→ **Source extract**

== == ==

Tracking the elusive mushroom
BY VAN WAFFLE
It was midweek in Muskoka near the end of cottage season and hardly a car passed on the road outside a faded general store. A giant white pine spiralled dizzily above. My partner and I waited in the dusty parking lot at high noon to rendezvous with an expert tracker.
I'd already known the thrill of pursuing our delicious and potentially harmful quarry. It spends most of its existence underground or in dead trees, invisible, rarely emerging, preferring dank weather in late summer and early fall.
I had my first encounter on a rainy September weekend twelve years ago. Walking along the sinuous forest road behind my cottage, I found a dead tree covered with Pleurotus ostreatus—oyster mushrooms. They were gilled and smooth with an off-centre stalk, and stacked like shelves around the trunk of the rotten snag.
Wild mushrooms can be deadly. I knew that. But there are few foods I love as well as mushrooms. Oysters sautéed alone in butter are among my favourites.

== == ==

→ **Material shown**
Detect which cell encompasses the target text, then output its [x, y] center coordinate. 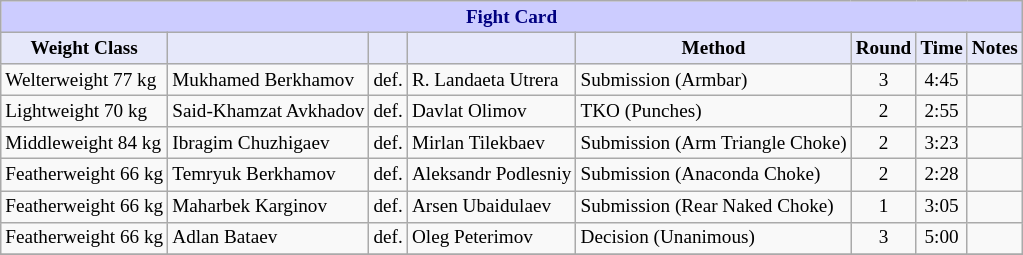
Ibragim Chuzhigaev [268, 143]
Submission (Anaconda Choke) [714, 175]
Maharbek Karginov [268, 206]
Arsen Ubaidulaev [492, 206]
1 [884, 206]
2:55 [942, 111]
Said-Khamzat Avkhadov [268, 111]
Weight Class [84, 48]
Method [714, 48]
Time [942, 48]
Round [884, 48]
Adlan Bataev [268, 238]
Temryuk Berkhamov [268, 175]
Submission (Arm Triangle Choke) [714, 143]
Decision (Unanimous) [714, 238]
Fight Card [512, 17]
Oleg Peterimov [492, 238]
Welterweight 77 kg [84, 80]
TKO (Punches) [714, 111]
Davlat Olimov [492, 111]
Mukhamed Berkhamov [268, 80]
Submission (Armbar) [714, 80]
Aleksandr Podlesniy [492, 175]
Middleweight 84 kg [84, 143]
3:05 [942, 206]
Notes [994, 48]
Submission (Rear Naked Choke) [714, 206]
R. Landaeta Utrera [492, 80]
2:28 [942, 175]
4:45 [942, 80]
Mirlan Tilekbaev [492, 143]
5:00 [942, 238]
3:23 [942, 143]
Lightweight 70 kg [84, 111]
Identify which cell holds the provided text, then report its [x, y] central coordinate. 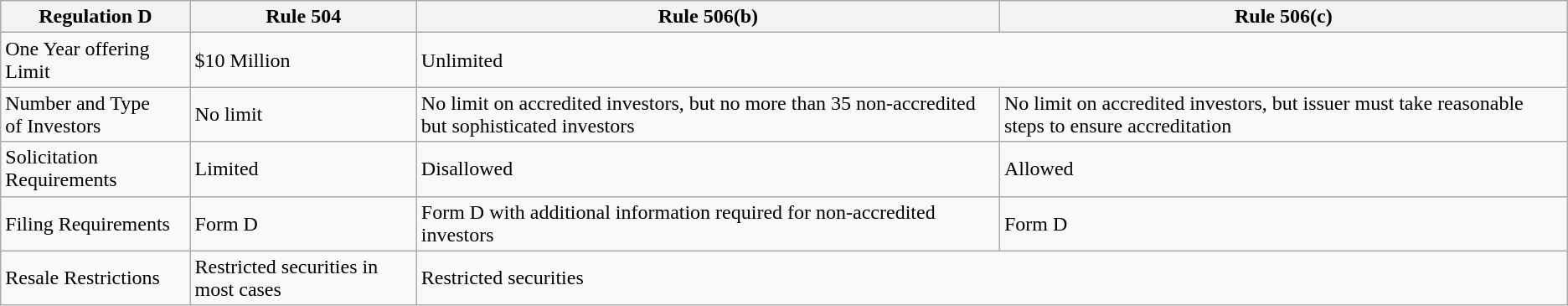
Restricted securities [992, 278]
Limited [303, 169]
Rule 504 [303, 17]
Disallowed [708, 169]
Resale Restrictions [95, 278]
Rule 506(b) [708, 17]
One Year offering Limit [95, 60]
Form D with additional information required for non-accredited investors [708, 223]
Filing Requirements [95, 223]
No limit on accredited investors, but no more than 35 non-accredited but sophisticated investors [708, 114]
Restricted securities in most cases [303, 278]
No limit [303, 114]
Unlimited [992, 60]
Solicitation Requirements [95, 169]
Regulation D [95, 17]
Number and Typeof Investors [95, 114]
$10 Million [303, 60]
Allowed [1283, 169]
Rule 506(c) [1283, 17]
No limit on accredited investors, but issuer must take reasonable steps to ensure accreditation [1283, 114]
Identify which cell holds the provided text, then report its [x, y] central coordinate. 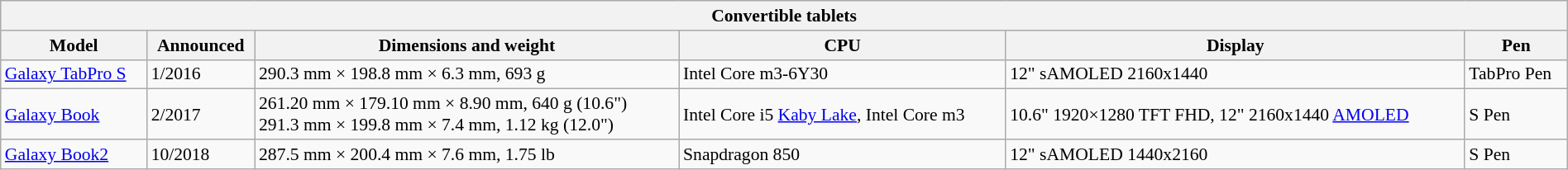
Display [1236, 45]
261.20 mm × 179.10 mm × 8.90 mm, 640 g (10.6")291.3 mm × 199.8 mm × 7.4 mm, 1.12 kg (12.0") [466, 114]
12" sAMOLED 1440x2160 [1236, 155]
Pen [1516, 45]
Snapdragon 850 [842, 155]
Galaxy Book2 [74, 155]
Model [74, 45]
2/2017 [201, 114]
1/2016 [201, 74]
Galaxy TabPro S [74, 74]
287.5 mm × 200.4 mm × 7.6 mm, 1.75 lb [466, 155]
Intel Core m3-6Y30 [842, 74]
10.6" 1920×1280 TFT FHD, 12" 2160x1440 AMOLED [1236, 114]
290.3 mm × 198.8 mm × 6.3 mm, 693 g [466, 74]
Intel Core i5 Kaby Lake, Intel Core m3 [842, 114]
12" sAMOLED 2160x1440 [1236, 74]
10/2018 [201, 155]
CPU [842, 45]
Convertible tablets [784, 16]
Galaxy Book [74, 114]
Announced [201, 45]
Dimensions and weight [466, 45]
TabPro Pen [1516, 74]
Identify which cell holds the provided text, then report its (X, Y) central coordinate. 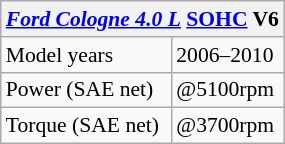
@3700rpm (228, 126)
2006–2010 (228, 55)
Model years (86, 55)
Ford Cologne 4.0 L SOHC V6 (142, 19)
Torque (SAE net) (86, 126)
Power (SAE net) (86, 90)
@5100rpm (228, 90)
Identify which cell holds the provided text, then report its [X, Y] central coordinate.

== == ==

→ **The problem**
According to the mushroom-tracking piece, what kind of mushroom covered the dead tree found along the forest road? The lines come from a separate source unrelated to the text.

→ **Reply to the task**
Oyster mushrooms, Pleurotus ostreatus.